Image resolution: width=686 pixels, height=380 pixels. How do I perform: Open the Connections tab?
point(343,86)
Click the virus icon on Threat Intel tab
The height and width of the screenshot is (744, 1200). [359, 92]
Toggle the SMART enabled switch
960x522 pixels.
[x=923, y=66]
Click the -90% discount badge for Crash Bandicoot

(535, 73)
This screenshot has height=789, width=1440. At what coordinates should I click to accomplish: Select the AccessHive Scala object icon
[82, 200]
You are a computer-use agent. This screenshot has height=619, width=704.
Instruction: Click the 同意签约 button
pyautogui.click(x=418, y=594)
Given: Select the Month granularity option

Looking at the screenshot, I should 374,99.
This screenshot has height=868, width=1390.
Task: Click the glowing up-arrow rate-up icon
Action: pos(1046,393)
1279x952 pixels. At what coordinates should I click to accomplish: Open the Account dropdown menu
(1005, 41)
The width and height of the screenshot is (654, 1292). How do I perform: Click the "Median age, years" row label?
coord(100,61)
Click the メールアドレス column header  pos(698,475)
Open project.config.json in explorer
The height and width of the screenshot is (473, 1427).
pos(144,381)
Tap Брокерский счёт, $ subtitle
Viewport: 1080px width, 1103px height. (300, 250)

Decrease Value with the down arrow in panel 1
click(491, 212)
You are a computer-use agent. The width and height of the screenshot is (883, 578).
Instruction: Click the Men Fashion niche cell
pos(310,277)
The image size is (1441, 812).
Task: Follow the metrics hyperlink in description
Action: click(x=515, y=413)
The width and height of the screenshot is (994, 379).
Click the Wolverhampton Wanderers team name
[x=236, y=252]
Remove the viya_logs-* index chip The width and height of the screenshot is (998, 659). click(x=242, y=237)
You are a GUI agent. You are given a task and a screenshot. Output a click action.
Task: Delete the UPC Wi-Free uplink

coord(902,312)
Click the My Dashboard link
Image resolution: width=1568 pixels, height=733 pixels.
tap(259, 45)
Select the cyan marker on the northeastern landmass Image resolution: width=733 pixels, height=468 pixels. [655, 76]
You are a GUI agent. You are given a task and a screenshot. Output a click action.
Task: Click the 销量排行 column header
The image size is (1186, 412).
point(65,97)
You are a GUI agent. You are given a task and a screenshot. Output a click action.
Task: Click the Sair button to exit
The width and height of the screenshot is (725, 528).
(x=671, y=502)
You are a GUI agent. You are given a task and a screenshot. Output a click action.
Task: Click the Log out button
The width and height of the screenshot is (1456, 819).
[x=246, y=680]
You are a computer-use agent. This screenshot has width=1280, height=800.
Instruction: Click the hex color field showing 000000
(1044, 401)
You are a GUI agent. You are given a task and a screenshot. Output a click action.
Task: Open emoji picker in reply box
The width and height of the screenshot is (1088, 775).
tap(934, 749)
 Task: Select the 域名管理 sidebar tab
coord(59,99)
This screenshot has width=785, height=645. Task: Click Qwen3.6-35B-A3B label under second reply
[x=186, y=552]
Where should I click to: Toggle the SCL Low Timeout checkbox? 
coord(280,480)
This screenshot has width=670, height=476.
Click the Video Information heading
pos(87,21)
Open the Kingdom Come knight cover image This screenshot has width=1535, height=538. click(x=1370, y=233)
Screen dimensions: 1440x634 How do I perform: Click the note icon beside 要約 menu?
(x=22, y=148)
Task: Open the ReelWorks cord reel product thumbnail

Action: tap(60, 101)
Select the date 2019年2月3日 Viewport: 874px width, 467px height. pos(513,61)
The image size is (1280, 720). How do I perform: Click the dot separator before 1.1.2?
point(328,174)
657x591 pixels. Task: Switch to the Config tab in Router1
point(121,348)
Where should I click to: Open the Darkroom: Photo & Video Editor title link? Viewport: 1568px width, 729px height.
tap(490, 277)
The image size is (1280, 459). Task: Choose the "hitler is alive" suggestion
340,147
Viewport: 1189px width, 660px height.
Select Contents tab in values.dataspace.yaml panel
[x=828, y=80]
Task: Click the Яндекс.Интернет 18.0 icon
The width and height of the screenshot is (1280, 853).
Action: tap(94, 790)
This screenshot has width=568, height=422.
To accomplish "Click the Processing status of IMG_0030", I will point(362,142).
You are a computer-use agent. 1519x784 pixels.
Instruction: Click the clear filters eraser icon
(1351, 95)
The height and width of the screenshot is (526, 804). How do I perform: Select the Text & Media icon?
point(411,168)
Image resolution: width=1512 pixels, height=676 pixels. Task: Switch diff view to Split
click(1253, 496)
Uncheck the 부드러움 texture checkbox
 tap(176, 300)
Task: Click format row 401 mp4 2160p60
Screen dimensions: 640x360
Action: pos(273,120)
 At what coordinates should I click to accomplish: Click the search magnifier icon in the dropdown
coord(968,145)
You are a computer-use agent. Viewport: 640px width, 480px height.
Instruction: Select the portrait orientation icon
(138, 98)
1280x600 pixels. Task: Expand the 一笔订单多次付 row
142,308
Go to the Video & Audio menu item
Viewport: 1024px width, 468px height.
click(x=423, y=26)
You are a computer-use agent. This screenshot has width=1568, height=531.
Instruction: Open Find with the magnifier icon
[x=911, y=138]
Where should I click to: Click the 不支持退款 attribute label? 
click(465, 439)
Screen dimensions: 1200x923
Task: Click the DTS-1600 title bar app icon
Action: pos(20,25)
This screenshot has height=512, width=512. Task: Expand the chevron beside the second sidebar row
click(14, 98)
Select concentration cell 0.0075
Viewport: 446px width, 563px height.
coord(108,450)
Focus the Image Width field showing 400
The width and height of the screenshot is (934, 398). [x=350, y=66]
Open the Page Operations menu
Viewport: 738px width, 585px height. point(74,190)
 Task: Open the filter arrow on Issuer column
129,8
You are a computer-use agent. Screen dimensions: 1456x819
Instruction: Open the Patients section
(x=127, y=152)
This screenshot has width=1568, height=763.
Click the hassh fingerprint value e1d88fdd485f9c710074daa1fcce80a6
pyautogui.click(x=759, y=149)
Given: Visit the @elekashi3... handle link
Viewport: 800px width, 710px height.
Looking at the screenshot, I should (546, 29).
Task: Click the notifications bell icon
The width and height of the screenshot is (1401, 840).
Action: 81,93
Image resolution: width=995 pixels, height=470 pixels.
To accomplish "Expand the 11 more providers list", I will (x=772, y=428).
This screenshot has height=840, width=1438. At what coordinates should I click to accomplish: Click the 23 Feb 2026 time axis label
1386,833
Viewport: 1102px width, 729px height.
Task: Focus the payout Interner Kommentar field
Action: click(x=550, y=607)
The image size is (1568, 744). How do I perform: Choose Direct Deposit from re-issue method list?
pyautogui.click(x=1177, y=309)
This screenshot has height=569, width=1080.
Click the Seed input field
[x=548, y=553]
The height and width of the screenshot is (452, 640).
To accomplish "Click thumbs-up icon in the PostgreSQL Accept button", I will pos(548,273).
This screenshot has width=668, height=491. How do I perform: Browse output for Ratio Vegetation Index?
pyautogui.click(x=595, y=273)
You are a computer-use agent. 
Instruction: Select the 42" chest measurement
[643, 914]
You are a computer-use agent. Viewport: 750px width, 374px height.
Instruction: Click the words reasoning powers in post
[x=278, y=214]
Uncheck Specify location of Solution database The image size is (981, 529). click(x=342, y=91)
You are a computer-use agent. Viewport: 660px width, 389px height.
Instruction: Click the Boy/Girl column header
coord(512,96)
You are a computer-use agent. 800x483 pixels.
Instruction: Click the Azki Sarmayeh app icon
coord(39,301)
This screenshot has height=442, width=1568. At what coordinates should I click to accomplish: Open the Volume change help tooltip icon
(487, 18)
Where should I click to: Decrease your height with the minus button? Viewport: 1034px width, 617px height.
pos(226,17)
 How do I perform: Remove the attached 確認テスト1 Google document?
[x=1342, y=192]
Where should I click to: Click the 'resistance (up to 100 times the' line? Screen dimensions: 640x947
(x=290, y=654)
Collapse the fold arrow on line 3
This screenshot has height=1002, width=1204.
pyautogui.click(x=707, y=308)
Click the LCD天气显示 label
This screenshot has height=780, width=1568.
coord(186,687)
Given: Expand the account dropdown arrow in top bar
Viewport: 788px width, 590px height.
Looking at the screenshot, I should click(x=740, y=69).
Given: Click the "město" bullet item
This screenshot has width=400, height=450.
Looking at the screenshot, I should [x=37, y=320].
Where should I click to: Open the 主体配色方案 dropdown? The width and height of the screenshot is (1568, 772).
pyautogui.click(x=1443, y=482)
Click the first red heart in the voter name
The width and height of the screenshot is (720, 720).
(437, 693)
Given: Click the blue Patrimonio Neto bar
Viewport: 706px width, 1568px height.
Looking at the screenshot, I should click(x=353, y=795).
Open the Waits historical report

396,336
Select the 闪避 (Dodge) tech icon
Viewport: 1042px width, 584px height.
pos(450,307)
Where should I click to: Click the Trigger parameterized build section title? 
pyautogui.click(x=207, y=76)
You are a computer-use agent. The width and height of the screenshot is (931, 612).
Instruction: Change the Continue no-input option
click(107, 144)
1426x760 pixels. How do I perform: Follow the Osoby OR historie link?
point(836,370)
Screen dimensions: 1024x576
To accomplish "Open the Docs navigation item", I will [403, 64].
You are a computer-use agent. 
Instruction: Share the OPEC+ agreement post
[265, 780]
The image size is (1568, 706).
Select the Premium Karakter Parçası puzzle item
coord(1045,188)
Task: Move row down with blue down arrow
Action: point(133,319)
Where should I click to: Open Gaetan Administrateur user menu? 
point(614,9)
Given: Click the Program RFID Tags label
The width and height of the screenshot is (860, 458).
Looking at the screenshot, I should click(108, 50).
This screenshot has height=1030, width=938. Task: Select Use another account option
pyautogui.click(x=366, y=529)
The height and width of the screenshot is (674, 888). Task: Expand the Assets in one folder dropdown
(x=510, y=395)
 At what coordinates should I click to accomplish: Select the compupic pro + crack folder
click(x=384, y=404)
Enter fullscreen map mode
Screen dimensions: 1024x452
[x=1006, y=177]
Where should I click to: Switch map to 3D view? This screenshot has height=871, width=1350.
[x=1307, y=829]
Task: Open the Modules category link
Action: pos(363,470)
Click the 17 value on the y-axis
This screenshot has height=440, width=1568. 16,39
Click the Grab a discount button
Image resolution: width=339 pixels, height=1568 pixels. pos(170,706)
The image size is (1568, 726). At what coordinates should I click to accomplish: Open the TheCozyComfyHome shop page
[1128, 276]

------------------------------------------------------------------------

- _EXERCISE DIRECTIONS_: Please reproduce exactly the lines in the listing above from the one containing "The image size is (1280, 459)." through the one containing "has width=1568, height=531.", both included, and nothing more.

- _RESULT OF THIS TASK_:
The image size is (1280, 459). Task: Choose the "hitler is alive" suggestion
340,147
Viewport: 1189px width, 660px height.
Select Contents tab in values.dataspace.yaml panel
[x=828, y=80]
Task: Click the Яндекс.Интернет 18.0 icon
The width and height of the screenshot is (1280, 853).
Action: tap(94, 790)
This screenshot has width=568, height=422.
To accomplish "Click the Processing status of IMG_0030", I will point(362,142).
You are a computer-use agent. 1519x784 pixels.
Instruction: Click the clear filters eraser icon
(1351, 95)
The height and width of the screenshot is (526, 804). How do I perform: Select the Text & Media icon?
point(411,168)
Image resolution: width=1512 pixels, height=676 pixels. Task: Switch diff view to Split
click(1253, 496)
Uncheck the 부드러움 texture checkbox
 tap(176, 300)
Task: Click format row 401 mp4 2160p60
Screen dimensions: 640x360
Action: pos(273,120)
 At what coordinates should I click to accomplish: Click the search magnifier icon in the dropdown
coord(968,145)
You are a computer-use agent. Viewport: 640px width, 480px height.
Instruction: Select the portrait orientation icon
(138, 98)
1280x600 pixels. Task: Expand the 一笔订单多次付 row
142,308
Go to the Video & Audio menu item
Viewport: 1024px width, 468px height.
click(x=423, y=26)
You are a computer-use agent. This screenshot has width=1568, height=531.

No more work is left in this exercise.